EXERCISE OBJECTIVE
Could you repeat each of the following records word for word, keeping every line as it stands?

++++ THE RECORDS ++++

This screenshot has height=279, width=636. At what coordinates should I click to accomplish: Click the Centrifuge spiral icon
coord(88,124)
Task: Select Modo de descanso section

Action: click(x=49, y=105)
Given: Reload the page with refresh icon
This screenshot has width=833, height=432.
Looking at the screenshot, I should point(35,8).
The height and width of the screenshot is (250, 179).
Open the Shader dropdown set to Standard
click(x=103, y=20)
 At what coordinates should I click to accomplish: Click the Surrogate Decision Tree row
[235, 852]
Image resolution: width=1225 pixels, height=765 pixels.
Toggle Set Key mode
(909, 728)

++++

ANSWER BELOW
This screenshot has height=279, width=636. At what coordinates should I click to accomplish: Click the Centrifuge spiral icon
coord(88,124)
Task: Select Modo de descanso section

Action: click(x=49, y=105)
Given: Reload the page with refresh icon
This screenshot has width=833, height=432.
Looking at the screenshot, I should point(35,8).
The height and width of the screenshot is (250, 179).
Open the Shader dropdown set to Standard
click(x=103, y=20)
 At what coordinates should I click to accomplish: Click the Surrogate Decision Tree row
[235, 852]
Image resolution: width=1225 pixels, height=765 pixels.
Toggle Set Key mode
(909, 728)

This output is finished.